DETROIT (WXYZ) — The Detroit City Council says investing in public safety is a top priority for block parties and large gatherings. It’s part of the reason they are spending more than a $1 million on new technology.
They’re crowd-sized metal detectors able to conduct full body scans for guns and knives at major events like the Detroit fireworks, auto show and more. It’s all monitored by Detroit police.
Parents of 2-year-old Maximus Jones, Carlos and Tiffany, are among those responding to council spending $1.3 million for them.
“Any type of protection is the best protection,” Carlos Jones said.
“It makes it more convenient, probably faster process, hopefully. I think it’s a good idea,” Tiffany Jones added.
Passed by a 7-2 vote, the detectors differ from traditional machines that require you to empty your pockets.
“I’m scared to come downtown, because I think something is going to happen. I’d feel safer going to events,” Detroiter Shaun Waldrip said.

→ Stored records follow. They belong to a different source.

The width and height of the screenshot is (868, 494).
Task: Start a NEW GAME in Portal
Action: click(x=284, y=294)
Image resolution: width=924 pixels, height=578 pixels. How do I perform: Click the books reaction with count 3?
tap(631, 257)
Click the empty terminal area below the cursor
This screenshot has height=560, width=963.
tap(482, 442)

Councilman Coleman Young Jr. says they’re well worth the price tag.
“This is about saving lives,” he said. “How many fathers have buried their children? How many mothers have buried their daughters? As much as we have to spend to save a life is what this is all about.”
The Detroit Police Department shared videos of the metal detectors with 7 Action News and prior to that with council before they made the vote.

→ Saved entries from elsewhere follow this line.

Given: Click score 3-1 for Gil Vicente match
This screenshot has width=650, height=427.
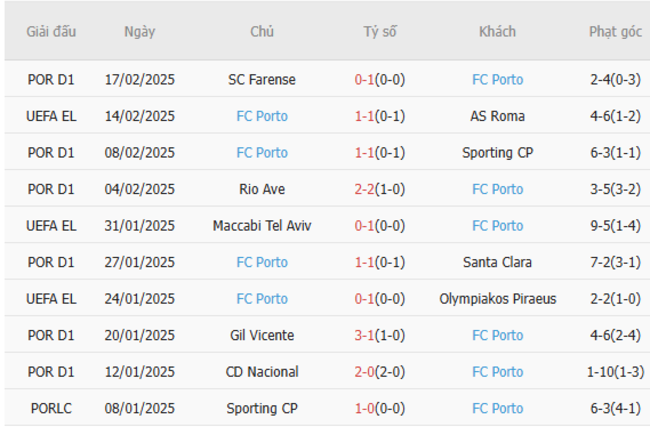Looking at the screenshot, I should point(365,335).
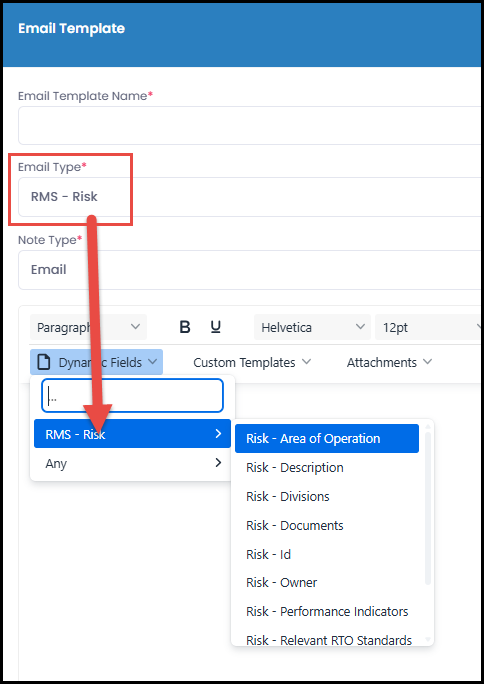
Task: Click the Dynamic Fields document icon
Action: [x=44, y=362]
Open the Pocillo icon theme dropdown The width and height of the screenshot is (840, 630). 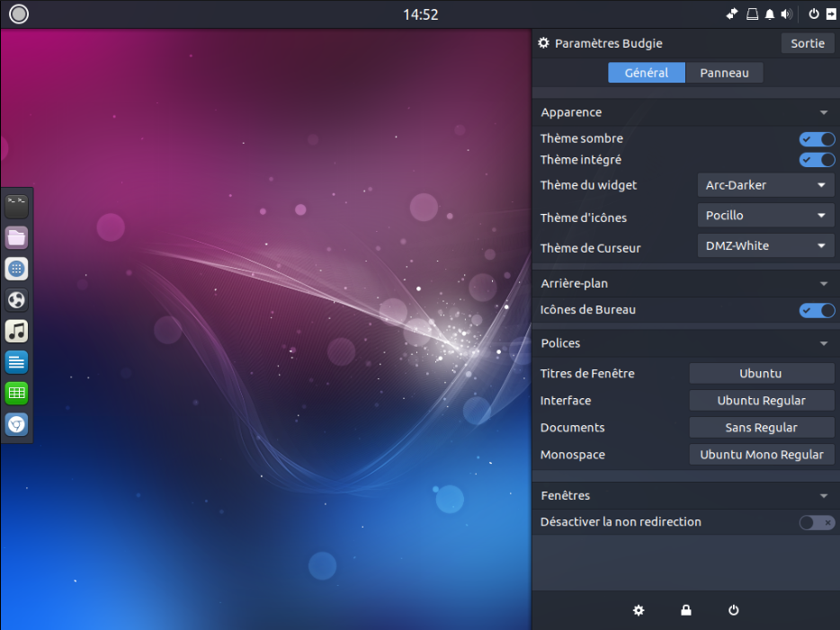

They tell us Massachusetts-based Evolv Express beat other companies competing for the contract. This technology is supported by the Detroit branch of the NAACP and other local leaders.

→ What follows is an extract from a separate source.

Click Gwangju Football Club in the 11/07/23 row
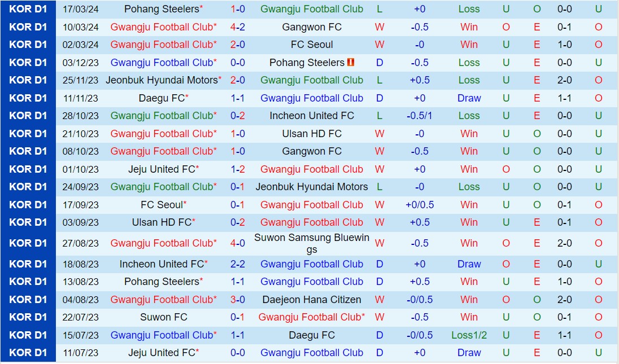This screenshot has height=364, width=619. pos(312,353)
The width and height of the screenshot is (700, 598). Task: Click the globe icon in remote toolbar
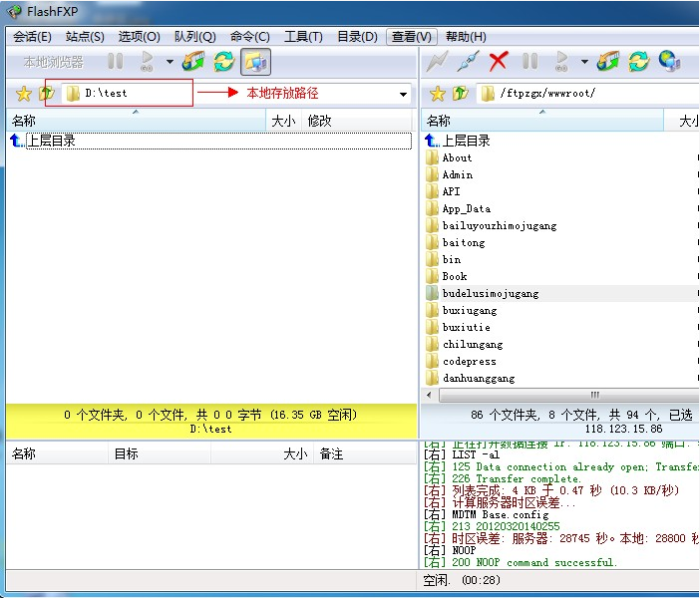pyautogui.click(x=669, y=62)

“We look for our first deployment at this upcoming fireworks. Certainly being mindful of constitutionality in everything that we do,” Detroit Police Department Deputy Chief Franklin Hayes said.
While none of the citizens spoke with were opposed to the machines, council has made it clear this is only part of a solution to address gun violence.
“It might not be perfect, and there’s some things we need to work on ... there’s only 10 of them that they have now. This is something that ... it's really going to be not a police asset, but a citizens' asset,” Coleman said. “You can use this at block parties, you can use this in clubs, you can use this at events.”
The city says they hope to have all the high-tech detectors in place in 10 to 15 days, with plan to pursue grant funding to purchase more.